# Document:
>>

Summary of recommendations:
- Provide clear rules and guidelines on how to conduct local stakeholder consultations
- Establish clear guidelines to DOEs on how to assess stakeholder consultations
- Increase access to information for the global stakeholder consultation
- Enhance transparency of the validation process after the end of public commenting period
- Establish a grievance mechanism for affected stakeholders
Due to poorly defined and regulated stakeholder consultation guidelines in the CDM and generally weak or nonexistent public consultation guidelines in national laws, International Rivers has observed that hydropower project developers applying for CDM credits often fail to sufficiently inform and consult with local stakeholder communities. Project Design Documents are frequently poorly written. In certain cases, evidence of human rights abuses have even been presented and then ignored, as project developers and validators push their projects through the CDM pipeline.
Below are examples where local stakeholder consultations were poorly conducted or not at all. (Further examples can be found here.) All have been registered despite these concerns and the submission of stakeholder comments during the public comment period.
- Jorethang Loop Dam, India, 96 MW
Public consultation with individuals directly affected by proposed CDM projects is a requirement for CDM registration, but these consultations are often not taken seriously. An Indian NGO visited villages directly affected by the Jorethang Loop hydropower project right after its public hearing and found many villagers were unaware of the hearing and of basic aspects of the project. The community and NGOs requested the project's environmental impact assessment and other project documents, but were ignored by the developer. The developer claimed that hydropower is not common practice in India, although it accounts for a quarter of total power generation - higher than the world average. Approved by the CDM, February 2008. Validator: Det Norske Veritas.

<<

# Data excerpt:
>>

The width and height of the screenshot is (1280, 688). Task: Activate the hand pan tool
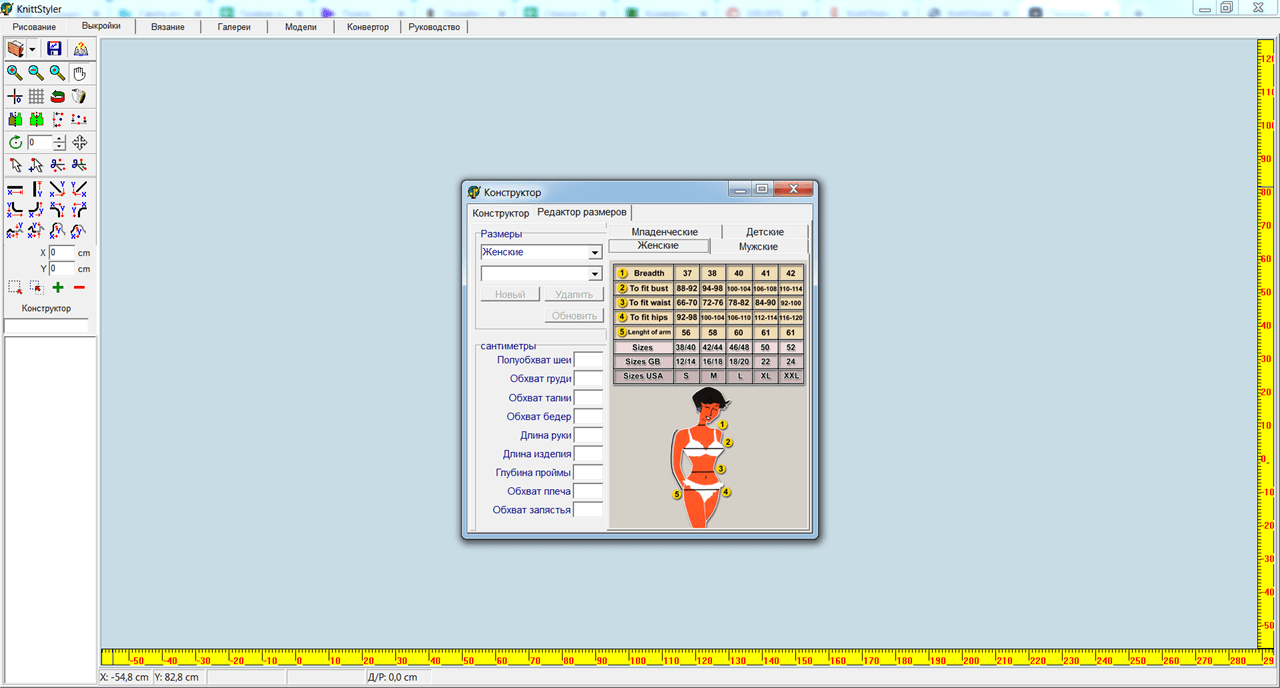(79, 73)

<<

# Jobs:
**1.** Decide whether each statement below agrees with the text on CDM stakeholder consultations. Answer yes or no for each, and quote the deciding words of the text. (a) The Jorethang Loop Dam was approved by the CDM in February 2008. (b) The developer gave the community its environmental impact assessment when asked. (c) Hydropower accounts for a quarter of India's total power generation.
**2.** Rewrite the passage of the text on CDM stakeholder consultations between "Below are examples" and "public comment period.", inclusive, and replace "poorly conducted" with "inadequately conducted".

# Answers for this exercise:
**1.**
(a) Yes: "Approved by the CDM, February 2008."
(b) No: "The community and NGOs requested the project's environmental impact assessment and other project documents, but were ignored by the developer."
(c) Yes: "it accounts for a quarter of total power generation"

**2.**
Below are examples where local stakeholder consultations were inadequately conducted or not at all. (Further examples can be found here.) All have been registered despite these concerns and the submission of stakeholder comments during the public comment period.